My favorite historical example is IP address allocation. In the past, whenever there was a new computer, you would walk up to the head of the lab or data center and ask for a new IP address for that machine. You may remember that.

You’d go to the person in charge for an IP address, they’d pull out their notebook, sharpen their pencil, and note it down. Simple, manual, and not built for scale.

In 1994 I went to a Unix systems administration conference and they had Mike O’Dell over from the USA. He had a presentation about the internet where he talked about many layers of technology to just push IP packets around. I was impressed by the number of layers back then, but I think what he was trying to say was how wasteful it really was, and that many of these things had to be reengineered to allow the internet to grow.

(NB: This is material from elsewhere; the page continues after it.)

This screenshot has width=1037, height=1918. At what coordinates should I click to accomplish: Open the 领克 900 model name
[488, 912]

As a side note, it grew by a factor of 500-1000 in number of users in the thirty years since. At the time of the conference there were about a 1000 websites worldwide, and this conference is the first one listed on the NLUUG website.

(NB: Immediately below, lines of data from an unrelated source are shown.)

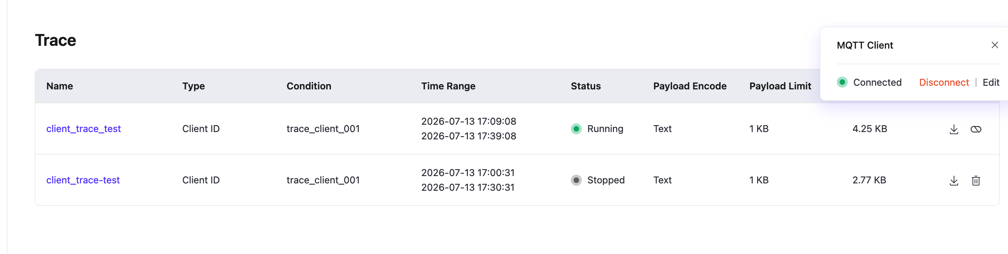1008x254 pixels.
Task: Open client_trace_test trace details
Action: (83, 129)
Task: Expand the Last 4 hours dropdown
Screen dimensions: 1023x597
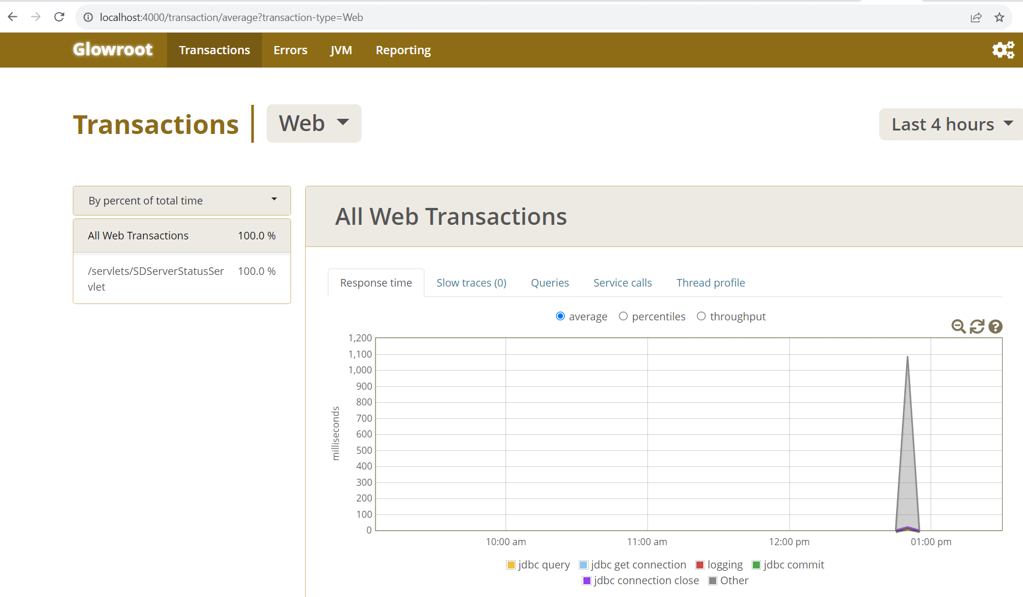Action: tap(951, 124)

We talked with him in the bar afterwards, where he said: “You know, next year Microsoft’s going to come out with a new version of Windows (editor note: Windows 95) and that will have an internet protocol stack built in to the operating system. They’re planning to sell 150,000 of those every month”. That sounded like a staggering amount. Can you imagine how many IP addresses that will be right? How are we going to manage these? We need more pencils!

Then he mentioned that Microsoft collaborated with the IETF to define an automated system for IP address allocation. That standard we now know as DHCP, and it is also in every PC and practically every network. It very likely has reduced many errors that happened in the traditional process, such as duplicate IP addresses being handed out.

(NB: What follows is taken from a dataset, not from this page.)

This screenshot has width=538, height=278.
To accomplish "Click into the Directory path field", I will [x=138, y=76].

What we see here is that a process (address allocation) matured enough for it to be automated. Consequently, it can scale up, and it can be of higher quality.

Another perspective on this is that this activity largely fades into the background of the system administration domain, and becomes part of the technical digital infrastructure. This is a very common pattern in IT, systems administration, and in digital infrastructures in particular.

Compare how assemblers and compilers were heralded in the early days of writing software as making programmers redundant. Well, automation did not make them redundant, it just made them write software on a much higher level of abstraction, leading to more productivity and more quality. The same thing happens in systems administration: as parts get automated, admins operate at a higher level.

In the late eighties, a university colleague of mine, now a retired professor, was doing his PhD on network management architectures—a concept that was quite elusive at the time. What did network management entail? How would it be standardized? Back then, the idea of computer networks was still new, and automating their management seemed unnecessary because there were so few computers. However, once networks started to scale, network management became much more critical.

His research focused on SNMP and similar technologies. Just as DHCP automated address allocation, SNMP helped manage network measurements and settings. Ultimately though, he concluded that network management encompasses everything not yet automated into a protocol. Again, this represents a maturity story: human management handles what we cannot automate (yet).

That is the cycle of digital development: from manual effort to mature processes to automation—and then on to the next layer of complexity.